Different from the previous embodiment, this embodiment further constructs a signal conditioner 730 , which is coupled between the signal conditioner 710 and the control end of the driving transistor M 1 . In this embodiment, the signal conditioner 730 can receive a signal provided by the control signal generator 720 and adjust the signal provided by the control signal generator 720 , such as time delay or adjusting an offset voltage value, to generate and provide the control signal VCG 1 to the control end of the driving transistor M 1 .

The signal conditioner 710 also receives the signal provided by the control signal generator 720 and adjusts the signal provided by the control signal generator 720 , such as time delay or adjusting an offset voltage value, to generate and provide the control signal VCG 2 to the control end of the driving transistor M 2 .

In some embodiments, the signal conditioner 710 and the signal conditioner 730 are not the resistor R 1 or the diode D 1 at the same time. For example, if the signal conditioner 710 is the resistor R 1 , then the signal conditioner 730 is the diode D 1 . Under this configuration, the driving transistor M 2 can be turned on earlier, and the driving transistor M 1 can be turned on later. Compared with the embodiment shown in FIG. 3 , this embodiment may further increase the time difference between the driving transistor M 2 and the driving transistor M 1 being turned on, and better achieve the effect of reducing the power consumption of the overall driving circuit.

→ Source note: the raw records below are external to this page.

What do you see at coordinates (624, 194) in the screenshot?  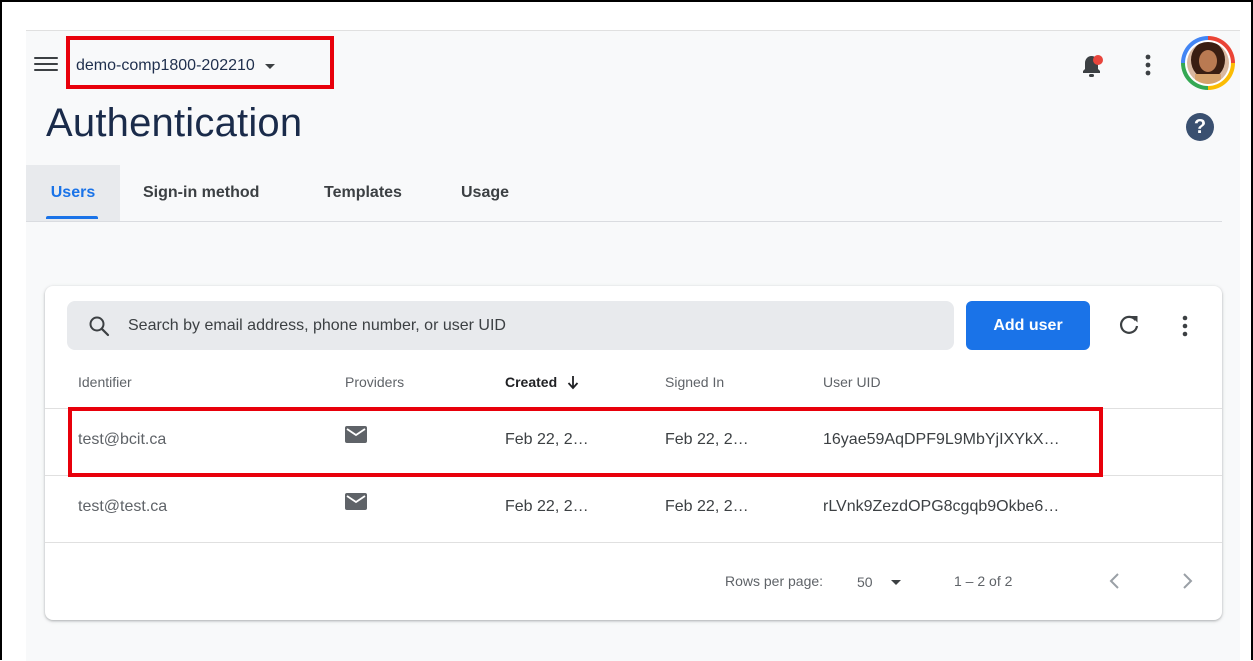 I see `tab-bar: Users Sign-in method Templates Usage` at bounding box center [624, 194].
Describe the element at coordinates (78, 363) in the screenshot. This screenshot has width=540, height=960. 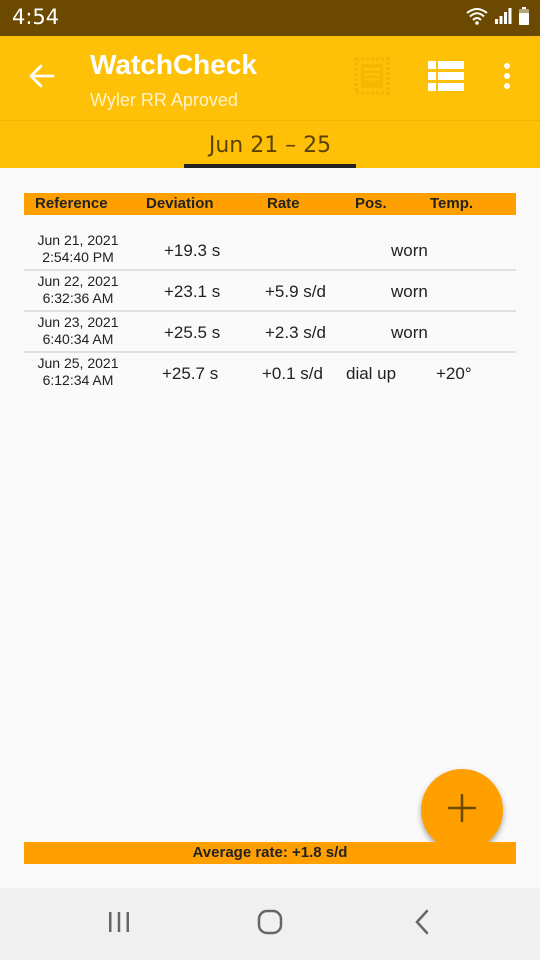
I see `reference-date: Jun 25, 2021` at that location.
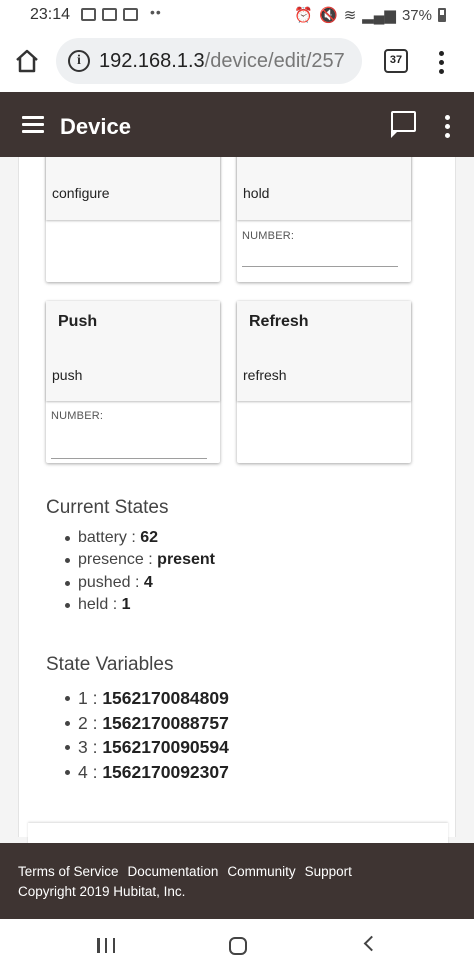  What do you see at coordinates (129, 448) in the screenshot?
I see `push-number-input` at bounding box center [129, 448].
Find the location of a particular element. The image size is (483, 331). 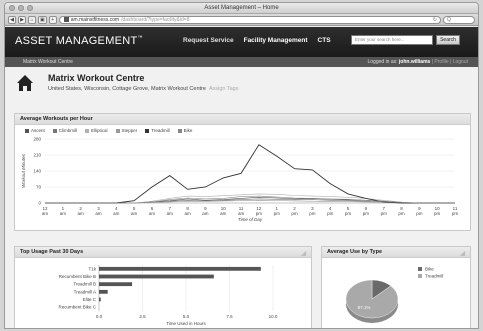

page-title: Matrix Workout Centre is located at coordinates (96, 78).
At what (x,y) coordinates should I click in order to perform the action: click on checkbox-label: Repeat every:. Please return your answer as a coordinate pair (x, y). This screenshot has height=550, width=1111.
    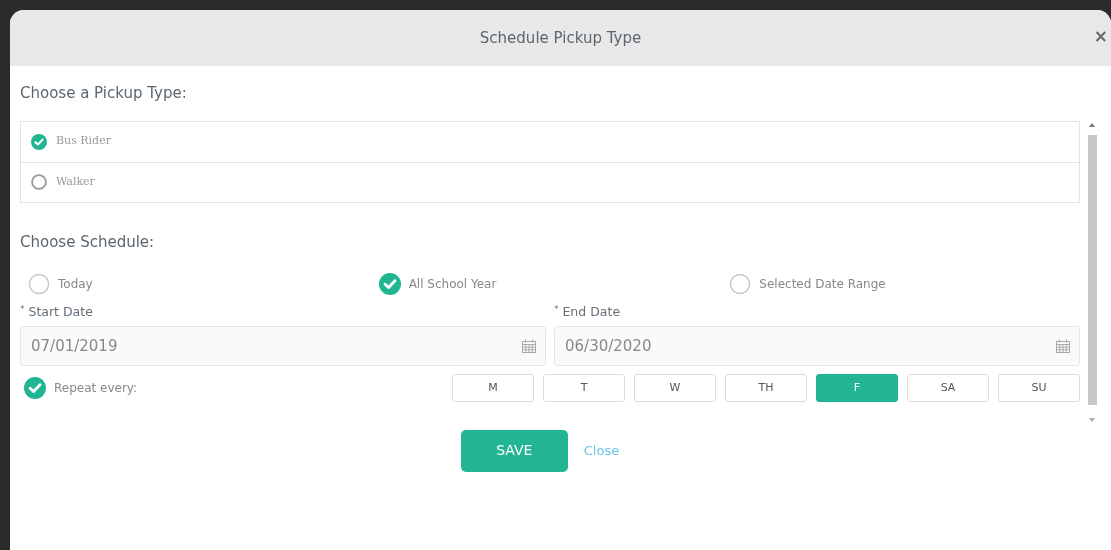
    Looking at the image, I should click on (96, 388).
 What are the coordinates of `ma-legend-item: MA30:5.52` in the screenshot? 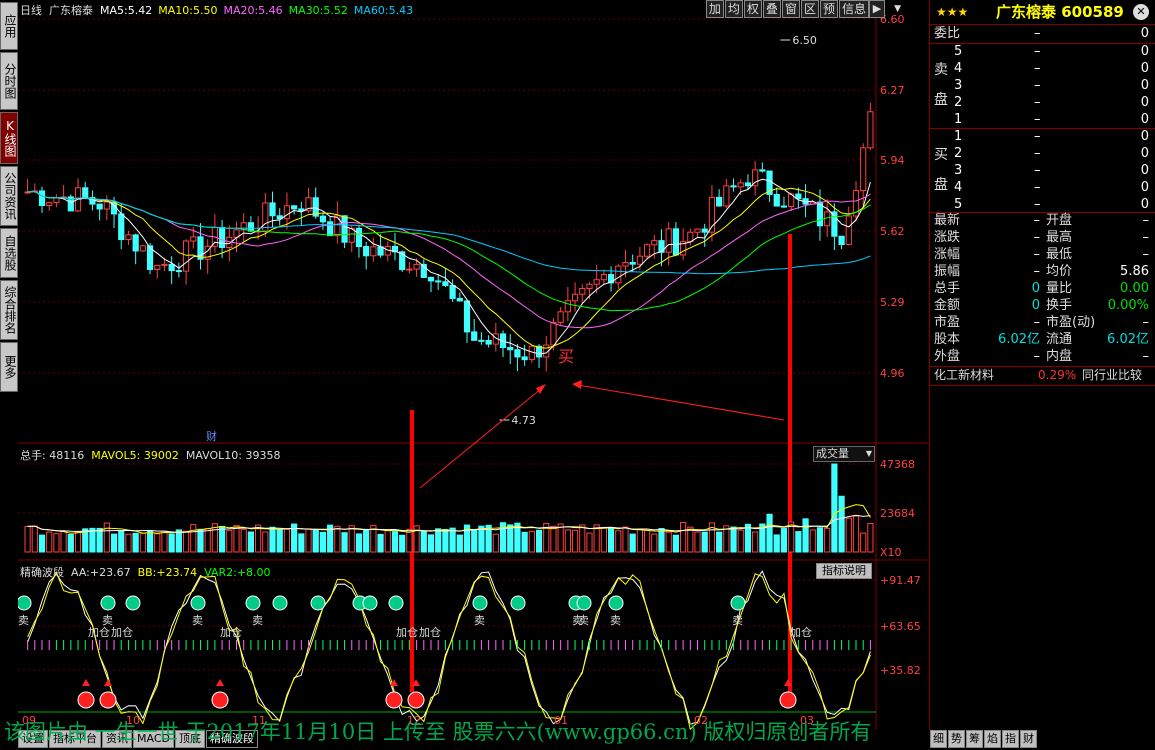 It's located at (318, 10).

Referring to FIG. 8 , FIG. 8 is a schematic diagram of a driving circuit according to another embodiment of the disclosure. A driving circuit 800 includes multiple driving transistors M 1 to M 3 connected in parallel and configured to jointly drive the light emitting component LD. The number of the driving transistors M 1 to M 3 can be three or more, without certain restrictions. By setting multiple driving transistors M 1 to M 3 to drive the same light emitting component LD, the driving circuit 800 may reduce the current flowing in a single driving transistor M 1 to M 3 , and may effectively reduce the voltage difference between the two ends of each driving transistor. In this way, the total power consumption of the driving transistors M 1 to M 3 may be effectively reduced to achieve the purpose of energy saving and carbon reduction.

To sum up, the driving circuit of the disclosure uses multiple driving transistors to generate the driving current of the light emitting component. In this way, the current required by a single driving transistor may be reduced, the voltage difference between the two ends of the driving transistor may be reduced, and the power consumption of the driving transistor may be further reduced.

It will be apparent to those skilled in the art that various modifications and variations can be made to the disclosed embodiments without departing from the scope or spirit of the disclosure. In view of the foregoing, it is intended that the disclosure covers modifications and variations provided that they fall within the scope of the following claims and their equivalents.